▸ **Your assignment**
All of the data below should be output exactly as given.

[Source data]

──────────

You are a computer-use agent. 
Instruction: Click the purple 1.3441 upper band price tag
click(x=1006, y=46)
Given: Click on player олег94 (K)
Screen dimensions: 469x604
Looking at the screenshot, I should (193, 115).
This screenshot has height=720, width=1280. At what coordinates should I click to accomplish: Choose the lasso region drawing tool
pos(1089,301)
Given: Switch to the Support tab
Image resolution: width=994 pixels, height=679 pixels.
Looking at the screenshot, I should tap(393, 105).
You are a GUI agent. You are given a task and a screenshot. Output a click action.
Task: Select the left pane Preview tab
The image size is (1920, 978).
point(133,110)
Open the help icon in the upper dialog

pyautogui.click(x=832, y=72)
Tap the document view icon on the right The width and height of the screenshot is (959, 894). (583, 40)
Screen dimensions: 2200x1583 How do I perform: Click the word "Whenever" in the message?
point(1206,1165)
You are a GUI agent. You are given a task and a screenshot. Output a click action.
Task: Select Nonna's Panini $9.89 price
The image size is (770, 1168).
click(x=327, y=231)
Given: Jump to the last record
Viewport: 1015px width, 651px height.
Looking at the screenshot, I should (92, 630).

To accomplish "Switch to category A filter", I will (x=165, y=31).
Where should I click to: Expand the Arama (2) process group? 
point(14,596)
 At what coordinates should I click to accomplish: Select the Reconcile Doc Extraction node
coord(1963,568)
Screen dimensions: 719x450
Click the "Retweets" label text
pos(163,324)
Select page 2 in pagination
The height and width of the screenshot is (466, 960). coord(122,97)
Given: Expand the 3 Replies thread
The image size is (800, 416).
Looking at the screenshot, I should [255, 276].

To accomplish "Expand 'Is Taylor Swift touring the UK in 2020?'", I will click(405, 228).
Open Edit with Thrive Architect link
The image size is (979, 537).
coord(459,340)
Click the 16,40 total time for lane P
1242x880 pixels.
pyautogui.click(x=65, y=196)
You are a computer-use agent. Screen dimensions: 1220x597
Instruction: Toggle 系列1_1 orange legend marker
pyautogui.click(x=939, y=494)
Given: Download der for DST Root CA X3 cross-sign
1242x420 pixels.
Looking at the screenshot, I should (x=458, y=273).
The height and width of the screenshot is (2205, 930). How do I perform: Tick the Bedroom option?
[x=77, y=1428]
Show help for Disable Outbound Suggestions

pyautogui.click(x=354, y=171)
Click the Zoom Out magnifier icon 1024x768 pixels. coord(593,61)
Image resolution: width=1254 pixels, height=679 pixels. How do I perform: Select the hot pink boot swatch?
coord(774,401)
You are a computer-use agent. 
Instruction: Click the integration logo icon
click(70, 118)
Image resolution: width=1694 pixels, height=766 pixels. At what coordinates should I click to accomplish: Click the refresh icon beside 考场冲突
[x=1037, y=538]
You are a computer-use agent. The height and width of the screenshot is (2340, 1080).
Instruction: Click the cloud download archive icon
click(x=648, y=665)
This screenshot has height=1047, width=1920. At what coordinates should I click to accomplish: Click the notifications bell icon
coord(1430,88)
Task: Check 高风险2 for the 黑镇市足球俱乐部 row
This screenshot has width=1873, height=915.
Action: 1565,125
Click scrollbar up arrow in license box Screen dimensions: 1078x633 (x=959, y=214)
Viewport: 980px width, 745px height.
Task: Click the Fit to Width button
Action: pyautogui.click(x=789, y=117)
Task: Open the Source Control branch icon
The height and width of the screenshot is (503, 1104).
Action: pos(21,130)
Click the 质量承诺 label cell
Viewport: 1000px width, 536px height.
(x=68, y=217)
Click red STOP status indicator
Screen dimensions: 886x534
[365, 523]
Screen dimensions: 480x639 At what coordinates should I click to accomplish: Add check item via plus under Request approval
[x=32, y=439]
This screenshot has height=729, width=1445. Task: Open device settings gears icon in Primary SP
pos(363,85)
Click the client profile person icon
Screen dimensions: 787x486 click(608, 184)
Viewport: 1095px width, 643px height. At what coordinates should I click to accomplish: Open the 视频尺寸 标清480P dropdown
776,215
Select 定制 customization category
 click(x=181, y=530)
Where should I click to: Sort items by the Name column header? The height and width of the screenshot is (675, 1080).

──────────

▸ **Result for this exercise**
You are a computer-use agent. 
Instruction: Click the purple 1.3441 upper band price tag
click(x=1006, y=46)
Given: Click on player олег94 (K)
Screen dimensions: 469x604
Looking at the screenshot, I should (193, 115).
This screenshot has height=720, width=1280. At what coordinates should I click to accomplish: Choose the lasso region drawing tool
pos(1089,301)
Given: Switch to the Support tab
Image resolution: width=994 pixels, height=679 pixels.
Looking at the screenshot, I should tap(393, 105).
You are a GUI agent. You are given a task and a screenshot. Output a click action.
Task: Select the left pane Preview tab
The image size is (1920, 978).
point(133,110)
Open the help icon in the upper dialog

pyautogui.click(x=832, y=72)
Tap the document view icon on the right The width and height of the screenshot is (959, 894). (583, 40)
Screen dimensions: 2200x1583 How do I perform: Click the word "Whenever" in the message?
point(1206,1165)
You are a GUI agent. You are given a task and a screenshot. Output a click action.
Task: Select Nonna's Panini $9.89 price
The image size is (770, 1168).
click(x=327, y=231)
Given: Jump to the last record
Viewport: 1015px width, 651px height.
Looking at the screenshot, I should (92, 630).

To accomplish "Switch to category A filter", I will (x=165, y=31).
Where should I click to: Expand the Arama (2) process group? 
point(14,596)
 At what coordinates should I click to accomplish: Select the Reconcile Doc Extraction node
coord(1963,568)
Screen dimensions: 719x450
Click the "Retweets" label text
pos(163,324)
Select page 2 in pagination
The height and width of the screenshot is (466, 960). coord(122,97)
Given: Expand the 3 Replies thread
The image size is (800, 416).
Looking at the screenshot, I should [255, 276].

To accomplish "Expand 'Is Taylor Swift touring the UK in 2020?'", I will click(405, 228).
Open Edit with Thrive Architect link
The image size is (979, 537).
coord(459,340)
Click the 16,40 total time for lane P
1242x880 pixels.
pyautogui.click(x=65, y=196)
You are a computer-use agent. Screen dimensions: 1220x597
Instruction: Toggle 系列1_1 orange legend marker
pyautogui.click(x=939, y=494)
Given: Download der for DST Root CA X3 cross-sign
1242x420 pixels.
Looking at the screenshot, I should (x=458, y=273).
The height and width of the screenshot is (2205, 930). How do I perform: Tick the Bedroom option?
[x=77, y=1428]
Show help for Disable Outbound Suggestions

pyautogui.click(x=354, y=171)
Click the Zoom Out magnifier icon 1024x768 pixels. coord(593,61)
Image resolution: width=1254 pixels, height=679 pixels. How do I perform: Select the hot pink boot swatch?
coord(774,401)
You are a computer-use agent. 
Instruction: Click the integration logo icon
click(70, 118)
Image resolution: width=1694 pixels, height=766 pixels. At what coordinates should I click to accomplish: Click the refresh icon beside 考场冲突
[x=1037, y=538]
You are a computer-use agent. The height and width of the screenshot is (2340, 1080).
Instruction: Click the cloud download archive icon
click(x=648, y=665)
This screenshot has height=1047, width=1920. At what coordinates should I click to accomplish: Click the notifications bell icon
coord(1430,88)
Task: Check 高风险2 for the 黑镇市足球俱乐部 row
This screenshot has width=1873, height=915.
Action: 1565,125
Click scrollbar up arrow in license box Screen dimensions: 1078x633 (x=959, y=214)
Viewport: 980px width, 745px height.
Task: Click the Fit to Width button
Action: pyautogui.click(x=789, y=117)
Task: Open the Source Control branch icon
The height and width of the screenshot is (503, 1104).
Action: pos(21,130)
Click the 质量承诺 label cell
Viewport: 1000px width, 536px height.
(x=68, y=217)
Click red STOP status indicator
Screen dimensions: 886x534
[365, 523]
Screen dimensions: 480x639 At what coordinates should I click to accomplish: Add check item via plus under Request approval
[x=32, y=439]
This screenshot has height=729, width=1445. Task: Open device settings gears icon in Primary SP
pos(363,85)
Click the client profile person icon
Screen dimensions: 787x486 click(608, 184)
Viewport: 1095px width, 643px height. At what coordinates should I click to accomplish: Open the 视频尺寸 标清480P dropdown
776,215
Select 定制 customization category
 click(x=181, y=530)
Where should I click to: Sort items by the Name column header? The height and width of the screenshot is (675, 1080).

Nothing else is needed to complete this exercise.